Gran parte delle proposte piu' radicali e interessanti delle artiste donne (o donne artiste?) degli ultimi anni ha a che fare del resto con questo clima di sensibilita', percorso anche dalle promesse ambivalenti della fecondazione artificiale e dell'ingegneria genetica. In questa fase, prioritaria sembra soprattutto una sorta di 'autocoscienza eversiva', che faccia i conti senza belletti con tabu' e stereotipi della sessualita' (pornografia ed escrementi compresi), con il corpo medializzato, ma anche con i cliche' e le ossessioni femminili: si pensi a Cindy Sherman, Nan Goldin, Kiky Smith, Janine Antony, Sylvie Fleury, Rona Pondick, Sue Williams, Elke Krystufek, Janet Biggs, Christine Lidrbauch Bettina Rheims, Pipilotti Rist, Marion Barouk, Liliana Moro, Eva Marisaldi, Laura Ruggeri... Tante 'cattive ragazze' cui fanno da contraltare le provocatorie azioni di disturbo nel sistema artistico statunitense delle mascherate e incazzate Guerrilla Girls ,tra cui si sospetta che ci sia addirittura Susan Sontag.

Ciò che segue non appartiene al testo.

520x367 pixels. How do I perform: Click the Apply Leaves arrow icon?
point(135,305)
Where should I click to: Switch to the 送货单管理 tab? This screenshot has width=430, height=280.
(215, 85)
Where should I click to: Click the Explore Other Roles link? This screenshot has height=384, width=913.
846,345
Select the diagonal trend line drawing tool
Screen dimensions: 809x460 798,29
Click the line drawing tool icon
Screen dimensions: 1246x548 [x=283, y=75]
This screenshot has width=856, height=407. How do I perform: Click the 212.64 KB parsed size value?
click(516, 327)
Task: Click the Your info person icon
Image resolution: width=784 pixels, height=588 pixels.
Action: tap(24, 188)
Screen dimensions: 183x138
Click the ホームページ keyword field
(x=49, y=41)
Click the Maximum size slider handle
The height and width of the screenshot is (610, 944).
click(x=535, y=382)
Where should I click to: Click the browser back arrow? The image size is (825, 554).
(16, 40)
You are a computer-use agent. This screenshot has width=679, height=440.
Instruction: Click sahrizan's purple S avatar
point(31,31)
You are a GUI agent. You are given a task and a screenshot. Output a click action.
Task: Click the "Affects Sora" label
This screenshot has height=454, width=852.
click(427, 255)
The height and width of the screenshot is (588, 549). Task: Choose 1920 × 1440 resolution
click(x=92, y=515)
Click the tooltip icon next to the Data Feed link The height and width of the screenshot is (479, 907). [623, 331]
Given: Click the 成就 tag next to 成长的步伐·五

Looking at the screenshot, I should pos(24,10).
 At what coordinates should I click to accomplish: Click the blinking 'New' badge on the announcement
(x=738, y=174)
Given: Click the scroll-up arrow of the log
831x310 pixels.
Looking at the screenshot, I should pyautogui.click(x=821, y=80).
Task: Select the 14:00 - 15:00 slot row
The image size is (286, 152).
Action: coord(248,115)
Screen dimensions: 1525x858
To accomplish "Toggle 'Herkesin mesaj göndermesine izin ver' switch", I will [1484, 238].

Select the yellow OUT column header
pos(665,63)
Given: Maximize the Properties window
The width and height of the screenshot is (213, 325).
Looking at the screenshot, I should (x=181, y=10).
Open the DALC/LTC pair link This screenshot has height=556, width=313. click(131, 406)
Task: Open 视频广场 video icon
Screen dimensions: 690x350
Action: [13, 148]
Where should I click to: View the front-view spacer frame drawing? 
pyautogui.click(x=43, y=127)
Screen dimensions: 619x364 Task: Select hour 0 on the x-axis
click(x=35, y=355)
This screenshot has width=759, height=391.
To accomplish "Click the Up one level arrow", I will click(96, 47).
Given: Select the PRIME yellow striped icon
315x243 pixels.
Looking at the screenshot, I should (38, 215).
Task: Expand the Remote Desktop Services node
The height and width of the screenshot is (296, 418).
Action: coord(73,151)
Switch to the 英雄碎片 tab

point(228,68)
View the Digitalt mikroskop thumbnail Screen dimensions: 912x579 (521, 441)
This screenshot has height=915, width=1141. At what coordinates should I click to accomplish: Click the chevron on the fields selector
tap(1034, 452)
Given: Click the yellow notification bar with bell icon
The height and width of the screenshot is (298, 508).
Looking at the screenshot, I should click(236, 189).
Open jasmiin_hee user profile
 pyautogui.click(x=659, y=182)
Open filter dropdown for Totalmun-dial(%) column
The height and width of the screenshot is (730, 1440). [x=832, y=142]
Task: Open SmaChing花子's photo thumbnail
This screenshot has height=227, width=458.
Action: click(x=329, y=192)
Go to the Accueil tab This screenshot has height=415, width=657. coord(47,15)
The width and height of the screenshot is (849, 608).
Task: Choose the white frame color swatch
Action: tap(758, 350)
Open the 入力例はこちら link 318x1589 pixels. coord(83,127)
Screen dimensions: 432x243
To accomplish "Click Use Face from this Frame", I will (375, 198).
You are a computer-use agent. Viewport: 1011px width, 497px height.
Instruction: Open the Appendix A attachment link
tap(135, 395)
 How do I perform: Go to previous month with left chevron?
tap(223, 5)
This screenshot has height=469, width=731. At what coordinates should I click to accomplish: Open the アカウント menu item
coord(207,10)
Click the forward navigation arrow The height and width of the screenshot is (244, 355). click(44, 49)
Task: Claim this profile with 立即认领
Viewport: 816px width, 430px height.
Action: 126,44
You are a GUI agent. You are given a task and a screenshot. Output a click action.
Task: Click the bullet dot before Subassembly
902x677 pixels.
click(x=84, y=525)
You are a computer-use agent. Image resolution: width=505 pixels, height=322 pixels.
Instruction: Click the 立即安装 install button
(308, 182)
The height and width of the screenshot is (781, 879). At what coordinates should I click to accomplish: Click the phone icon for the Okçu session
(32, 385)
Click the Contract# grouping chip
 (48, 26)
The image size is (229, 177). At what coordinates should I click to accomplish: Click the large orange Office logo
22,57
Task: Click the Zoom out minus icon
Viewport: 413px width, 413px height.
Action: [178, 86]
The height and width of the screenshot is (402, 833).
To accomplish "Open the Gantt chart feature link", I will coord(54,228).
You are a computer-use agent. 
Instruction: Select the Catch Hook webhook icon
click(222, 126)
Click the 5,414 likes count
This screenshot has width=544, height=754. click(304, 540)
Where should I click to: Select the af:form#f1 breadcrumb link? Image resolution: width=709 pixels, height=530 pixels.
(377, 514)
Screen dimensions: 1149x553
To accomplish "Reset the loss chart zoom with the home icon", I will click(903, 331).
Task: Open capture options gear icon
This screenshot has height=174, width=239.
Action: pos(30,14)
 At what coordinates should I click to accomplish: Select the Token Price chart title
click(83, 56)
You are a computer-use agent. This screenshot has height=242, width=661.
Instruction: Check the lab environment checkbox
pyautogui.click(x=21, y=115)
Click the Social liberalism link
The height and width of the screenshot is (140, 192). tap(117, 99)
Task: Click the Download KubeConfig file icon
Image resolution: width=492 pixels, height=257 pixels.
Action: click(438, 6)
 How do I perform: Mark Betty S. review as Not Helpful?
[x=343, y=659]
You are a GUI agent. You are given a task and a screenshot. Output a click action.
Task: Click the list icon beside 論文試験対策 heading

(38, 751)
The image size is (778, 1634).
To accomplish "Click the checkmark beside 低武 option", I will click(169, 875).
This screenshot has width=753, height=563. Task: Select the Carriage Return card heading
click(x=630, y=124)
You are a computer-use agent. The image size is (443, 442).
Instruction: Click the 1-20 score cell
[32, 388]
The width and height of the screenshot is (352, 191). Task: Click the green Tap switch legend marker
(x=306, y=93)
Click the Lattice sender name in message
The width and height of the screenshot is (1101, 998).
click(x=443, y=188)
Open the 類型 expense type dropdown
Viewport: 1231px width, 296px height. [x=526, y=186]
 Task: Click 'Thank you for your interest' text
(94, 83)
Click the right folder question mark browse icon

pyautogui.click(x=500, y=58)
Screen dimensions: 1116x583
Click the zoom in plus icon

Esempi eccessivi, i cui rimandi piu' hard provengono soprattutto dalla scena musicale underground (le Riot Girls, Miss DJAX UP, Diamanda Gala's) e letteraria (Kathy Acker, Pat Cadigan).

Paradossalmente hanno un risvolto piu' leggero, ironico e autoironico invece, le proposte di utilizzo estetico degli strumenti tecnologici, che ribaltano una certa tradizionale diffidenza femminile. Lo dimostrano la fascinazione per la realta' virtuale di Jenny Holzer o il lavoro sulle implicazioni relazionali dell'interattivita' di Monika Fleishmann, Agnes Hedegus, Christa Sommerer, Sabine Reiff e Flavia Alman.
Sintomo di un interesse sempre piu' diffuso sul piano internazionale sono anche le sperimentazioni elettroniche di Linda Dement e Isabelle Delmotte e il moltiplicarsi di esperienze espositive su questi temi. Per ragioni culturali e non, piuttosto poche sono invece le testimonianze di questo tipo in Italia, come emerge anche dalla selezione in mostra.
Eppure la sensazione e' che sulla liberta' di sperimentare nuove modalita' nell'universo comunicativo si giochi la partita delle donne, delle artiste e, probabilmente, anche dell'arte. Ma forse le tracce di questo cambiamento vanno cercate soprattutto altrove, fuori dalle chiusure individuali e dai luoghi deputati degli steccati disciplinari: in un' altra area di mutazione trans, tra arti visive, letteratura, musica, scienza, spettacolo, massmedia... ancora da definire.

A Laurie Anderson, creatura elettiva di quest'universo, il diritto allora di una chiusa: "la tecnologia e' come un fuoco intorno al quale ci si raccoglie e si raccontano le proprie storie".